Posted July. 07, 2007 03:04,   


With the influences of China’s feudal states growing, Cao Cao, a Chinese reformist of his day, tried to consolidate the Chinese central government’s rule over the parts of China to secure the safety of the imperial family of the Western Han Dynasty. Then-prosecutor general Cao came up with a plan called “Sakbeon” that urged Emperor Jing to downsize the jurisdictions controlled by his feudal lords.

Wonang, who served as prime minister of Wu, one of the feudal states, came forward and opposed the plan, saying, “Wu and Chu have no strength to rise in insurrection.” But Cao pushed for “Sakbeon” anyway, which prompted rebellions that historians call the “Rebellion of the Seven States.” Beleaguered Emperor Jing put Cao Cao to death at the urgent request of Wonang, who said, “You can suppress the rebellions by killing Cao and return the forfeited land to feudal lords.”

This story doesn’t say outright who was a villainous retainer and who was a loyal vassal. There was no denying that Cao had integrity, and was righteous. What about Wonang? He was also a man of high virtue and integrity. So why did Cao alone die a violent death? For all his knowledge and abilities, he was very opinionated and was not considerate of others. The father of Cao asked his son to withdraw “Sakbeon” to avoid the downfall of his family. When Cao rebuffed his request, he poisoned himself. Cao thought only about “what to do,” but didn’t know “how to do it.”

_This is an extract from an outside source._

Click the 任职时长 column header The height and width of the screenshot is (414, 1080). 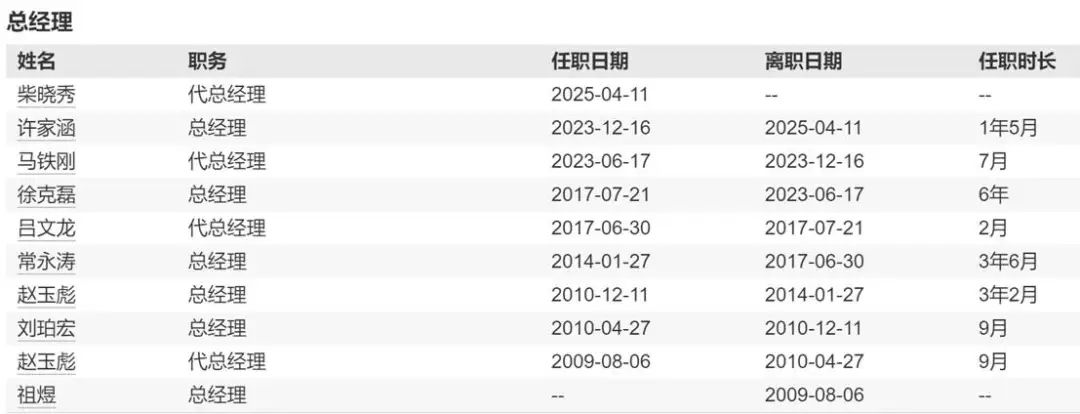[1017, 61]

Yi Zhongtian, a professor at Xiamen University, is taking the lead in popularizing history through the program, “Lectures on the Records of the Chu and Han Dynasties” on CCTV (China Central Television). He explores in detail the actions of heroes and crafty men in difficult times by delving into decisive moments that led to upheavals in China’s history.

His analysis is clear as well as acrid. Though we are accustomed to versions of Chinese history that divide heroes from villainous retainers, he is dead set against the dichotomy. He elucidates that history is not a struggle between good and evil but one between force and force, and between policy and policy. And he reveals the truth hiding behind those struggles.

The same goes with the failure of Wang An-shi, who advocated “Heenyeongbeonbeop,” a military build-up in the Song Dynasty. Though he proposed several reform measures that were badly needed at the time, he failed to implement them. The failure was attributed not only to opposition from fellow vassals, but also the corruption rampant in the dynasty. Corrupt officials exploited his reform measures for the sake of their personal interests. The enthusiastic and smart reformist was not fully aware of what was going on in reality. Though he was a man of morality, unfortunately, the success of reform has no bearing on morality.

Officials of the Qing Dynasty who participated in the Opium War reported false information to the emperor. Even though they suffered a crushing defeat, they said to the emperor that they had gained a victory. They did so because a report of a defeat by Britain, whom they called island savages, meant death. They were addicted to the opium of false reporting in order to spare their lives.

It’s not easy to encounter a book that reads so well that one reads all it at one sitting. It’s all the more so when it comes to a translated book on humanities. But this book, “Lectures on Records of the Chu and Han Dynasties,” is so attractive that readers will be instantly engrossed in spite of themselves.

The book is a must for aspiring politicians, CEOs, and ambitious people who want to be leaders. When they finish reading it, they will find themselves thinking that the nation is also suffering from a lack of “how” and an excess of “what.”